### [抜粋文]
=======
魚のぶろぐ

2006/5/28~。現在復旧作業中です。ご容赦願います。 ぶろぐの写真はオリジナルです。無断転載はお断りします。

ハオコゼ

2013年06月29日 23時33分25秒 | 魚紹介

先週の釣りの話。

私は普段防波堤釣りへ行くときは靴下をはかないのですがそのために悲劇がおきてしまいました。

ハオコゼHypodytes rubripinnis (Temminck and Schlegel, 1843)は、ハオコゼ科の魚の仲間で珍しく、本州・四国・九州の広い地域に生息する普通種です。釣りの外道としておなじみで、また鰭棘に毒があることでも知られています。私はこの魚に毒棘があるというのは知っていましたので、タオルに本種をつつみ、背鰭棘に触れないように慎重に針をはずしました。

もう1匹同じようにしてこの個体が釣れたのですが、この個体は結構おくまで飲み込んでおり針はずしを使ってとりました。すると、悲劇が起こります。足のくるぶしの上に落ちてしまいました。しかも背鰭がぐさっと。

ハイ、もうお分かりですね。私はハオコゼの痛みに苦しんだのでした。

痛みは結構長いこと続きましたが、夕方になってようやく痛みも引いて釣りを再開したのでした。いずれにせよ図鑑だけで「刺されると痛い」というのを実感することができたのは非常に貴重な経験でした・・・。
=======
### [資料]
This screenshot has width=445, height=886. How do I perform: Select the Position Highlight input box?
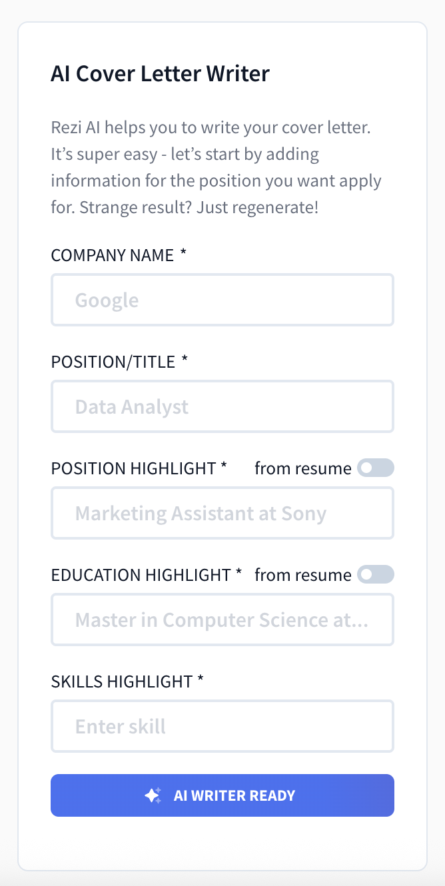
=======
### [演習課題]
(1) ハオコゼの文章の「2013年06月29日 23時33分25秒 | 魚紹介」から「した。しかも背鰭がぐさっと。」までを、一字も変えずに出力してください。
(2) ハオコゼの文章が終わっている箇所から話を引き取り、続きを書いてください。

### [課題の解答]
(1)
2013年06月29日 23時33分25秒 | 魚紹介

先週の釣りの話。

私は普段防波堤釣りへ行くときは靴下をはかないのですがそのために悲劇がおきてしまいました。

ハオコゼHypodytes rubripinnis (Temminck and Schlegel, 1843)は、ハオコゼ科の魚の仲間で珍しく、本州・四国・九州の広い地域に生息する普通種です。釣りの外道としておなじみで、また鰭棘に毒があることでも知られています。私はこの魚に毒棘があるというのは知っていましたので、タオルに本種をつつみ、背鰭棘に触れないように慎重に針をはずしました。

もう1匹同じようにしてこの個体が釣れたのですが、この個体は結構おくまで飲み込んでおり針はずしを使ってとりました。すると、悲劇が起こります。足のくるぶしの上に落ちてしまいました。しかも背鰭がぐさっと。

(2)
ハオコゼ科の魚は涙骨に大きな棘があります。この棘にも刺されていたのですがそのときにもちくりと、痛みがありました。これにも毒があるのかもしれません。


小さなカサゴみたい、でも・・・。

 

防波堤や地磯ではほかにも、小さなカサゴによく似ているものの、刺されると痛い、という魚がいくつかいます。

●イソカサゴの仲間


イソカサゴScorpaenodes evides (Jordan and Thompson, 1914)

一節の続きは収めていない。